**Input**
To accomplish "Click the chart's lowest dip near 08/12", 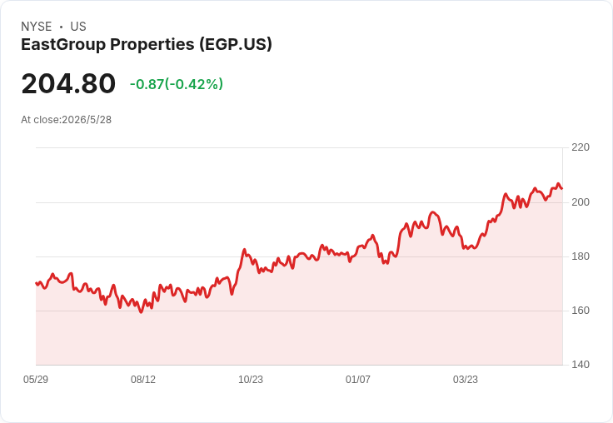I will click(141, 312).
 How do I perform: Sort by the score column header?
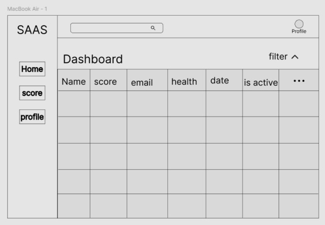click(105, 82)
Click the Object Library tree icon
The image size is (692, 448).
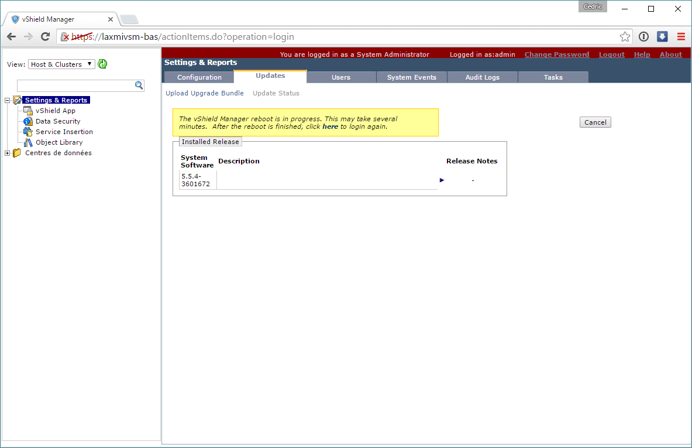pos(28,142)
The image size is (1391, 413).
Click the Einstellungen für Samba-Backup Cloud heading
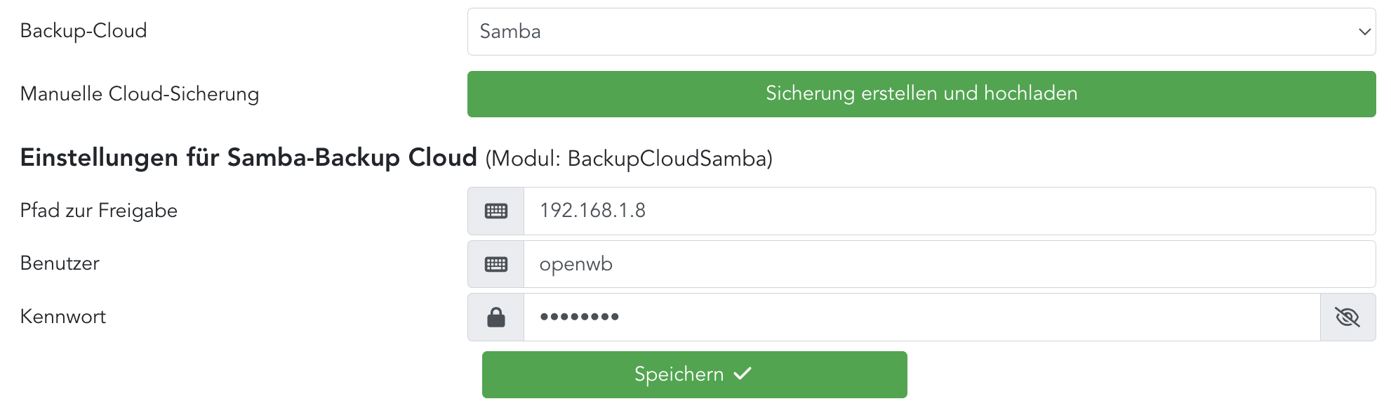[x=248, y=157]
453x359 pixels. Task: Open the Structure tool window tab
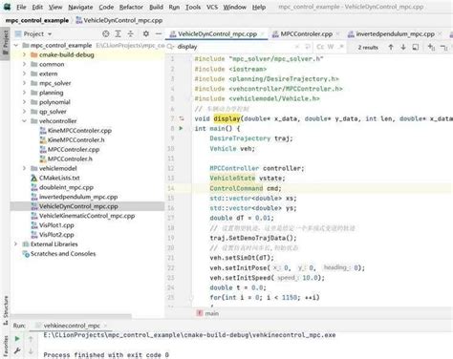[6, 310]
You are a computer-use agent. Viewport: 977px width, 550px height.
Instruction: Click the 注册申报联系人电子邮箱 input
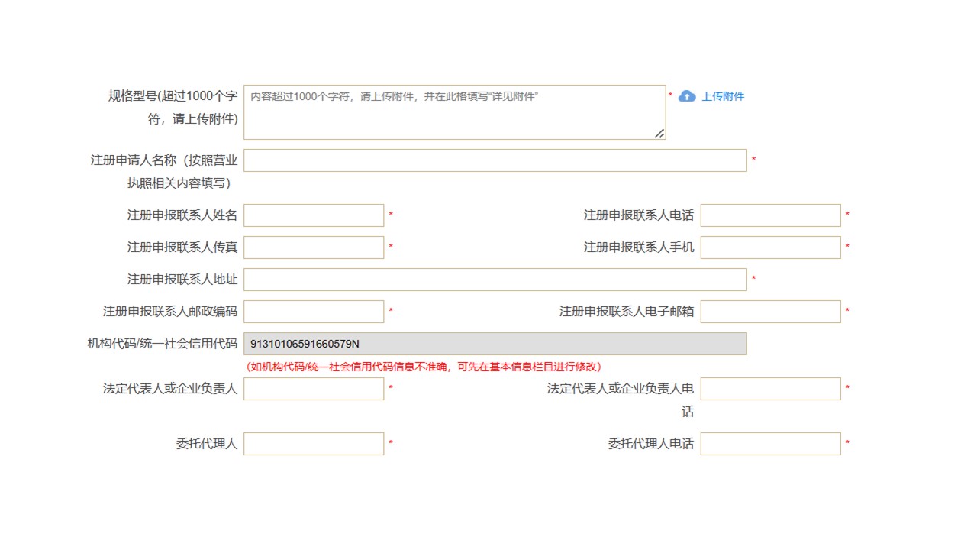tap(770, 312)
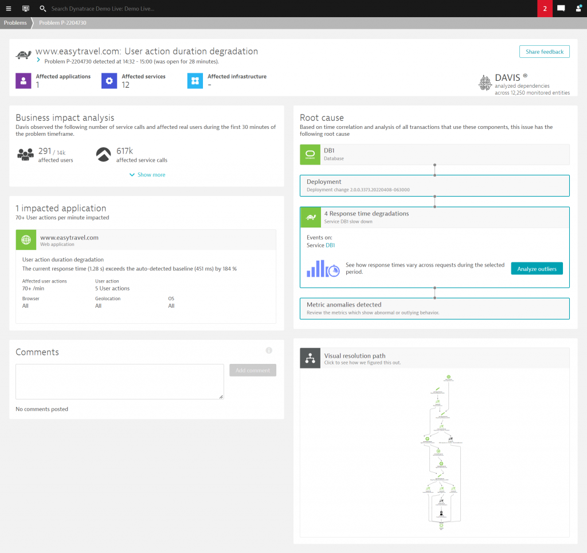Expand the Show more business impact details

pyautogui.click(x=147, y=174)
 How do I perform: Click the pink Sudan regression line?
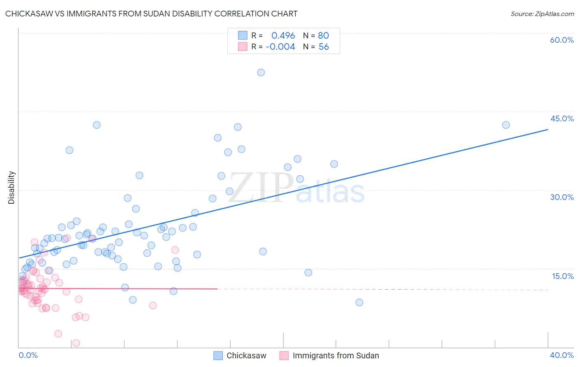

**About this task**
Could you retype exactly, and only, the lines running from the one with "You are a computer-use" to the last line of the listing, while leaving any pictures out?

**Solution**
You are a computer-use agent. Viewport: 977px width, 550px height.
Instruction: Click the 注册申报联系人电子邮箱 input
tap(770, 312)
Expand the Show more business impact details

pyautogui.click(x=147, y=174)
 How do I perform: Click the pink Sudan regression line?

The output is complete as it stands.